Groups Question Rule on Brokers
The rule allows Web-based insurance brokers to sell plans but will not permit them to determine eligibility or offer incentives to enroll in particular plans (Bristol, CQ HealthBeat, 3/12).
Stephen Finan, senior director of policy at the American Cancer Society Cancer Action Network, asked, "By allowing these Web-based portals onto the exchange, what are the controls around them? How does the consumer continue to get balanced consistent, objective information?"Â He also noted Consumers Union, the Multiple Sclerosis Society and the Center for Budget and Policy Priorities are among 10 groups that will object to the rule during the 45-day comment window.
Tim Hill, deputy director of CMS' Center for Consumer Information and Insurance Oversight, said states will regulate how brokers interact with consumers in the exchange. Hill said allowing the third-parties to access the exchanges would "generate interest and marketing ... that we want to leverage if the states choose to" (McCarthy, National Journal, 3/12).
The National Association of Insurance and Financial Advisors praised the rule for recognizing the role of agents and brokers in exchanges. However, the group had wanted navigators to be licensed by states, a proposal not adopted in the final rule (Bristol, CQ HealthBeat, 3/12).
Other Industry Groups Offer a Cautious Initial Reaction
Karen Ignagni, president and CEO of America's Health Insurance Plans, said the group will continue to review the rule and offer feedback. "Consumers will be best served if a state exchange adopts an efficient, cost-effective approach that leverages existing health plan resources, utilizes federal resources or guidance where sensible, and relies on the exchange itself to administer key functions," she said (Kaiser Health News/Washington Post, 3/12).

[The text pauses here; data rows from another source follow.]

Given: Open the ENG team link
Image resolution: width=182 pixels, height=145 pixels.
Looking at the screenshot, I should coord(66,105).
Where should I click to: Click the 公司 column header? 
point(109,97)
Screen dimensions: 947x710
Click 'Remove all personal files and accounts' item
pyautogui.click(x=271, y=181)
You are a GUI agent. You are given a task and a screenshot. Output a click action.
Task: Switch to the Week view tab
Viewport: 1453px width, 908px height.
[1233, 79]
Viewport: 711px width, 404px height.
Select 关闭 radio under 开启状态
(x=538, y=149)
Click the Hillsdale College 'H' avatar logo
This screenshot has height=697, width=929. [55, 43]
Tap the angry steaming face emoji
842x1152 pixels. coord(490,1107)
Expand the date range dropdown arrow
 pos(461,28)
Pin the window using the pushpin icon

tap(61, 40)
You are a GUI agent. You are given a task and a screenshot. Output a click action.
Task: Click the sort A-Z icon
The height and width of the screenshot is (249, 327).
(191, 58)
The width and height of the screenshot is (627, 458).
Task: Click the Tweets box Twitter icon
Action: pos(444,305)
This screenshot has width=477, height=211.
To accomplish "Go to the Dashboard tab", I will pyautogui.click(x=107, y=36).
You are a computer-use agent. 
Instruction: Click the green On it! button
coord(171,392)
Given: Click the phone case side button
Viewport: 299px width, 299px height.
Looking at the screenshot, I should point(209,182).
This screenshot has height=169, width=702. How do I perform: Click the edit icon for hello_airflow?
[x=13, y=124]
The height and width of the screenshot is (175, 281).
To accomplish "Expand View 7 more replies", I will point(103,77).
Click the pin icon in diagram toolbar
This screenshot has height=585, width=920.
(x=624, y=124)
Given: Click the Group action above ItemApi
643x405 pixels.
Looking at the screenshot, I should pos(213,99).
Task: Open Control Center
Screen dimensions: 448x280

According to AHIP, it will be important to avoid duplication with state laws as exchanges develop, as duplication could add to complexity and increase consumer costs (Reuters, 3/12).
Neil Trautwein, a vice president of the National Retail Federation, said the group will "seriously" review the final rule but said, "On the surface, we are encouraged by the rule's focus on flexibility."
Republican Governors Slam Rule
The Republican Governors Association specifically criticized the administration for not offering details on how federally operated exchanges will work (National Journal, 3/12).
RGA Chair and Virginia Gov. Bob McDonnell said the rule "extend[s] the federal government's reach into the states and will cost the states millions of dollars annually to operate." He added, "This administration's inability to provide critical guidance to their broken health care reform mandate gives more and more credence to the necessity of the Supreme Court ruling this law unconstitutional" (Bristol, CQ HealthBeat, 3/12).
It is unclear whether the final rule will be sufficient to push Republican-led states to begin implementing exchanges, according to the Los Angeles Times (Los Angeles Times, 3/12).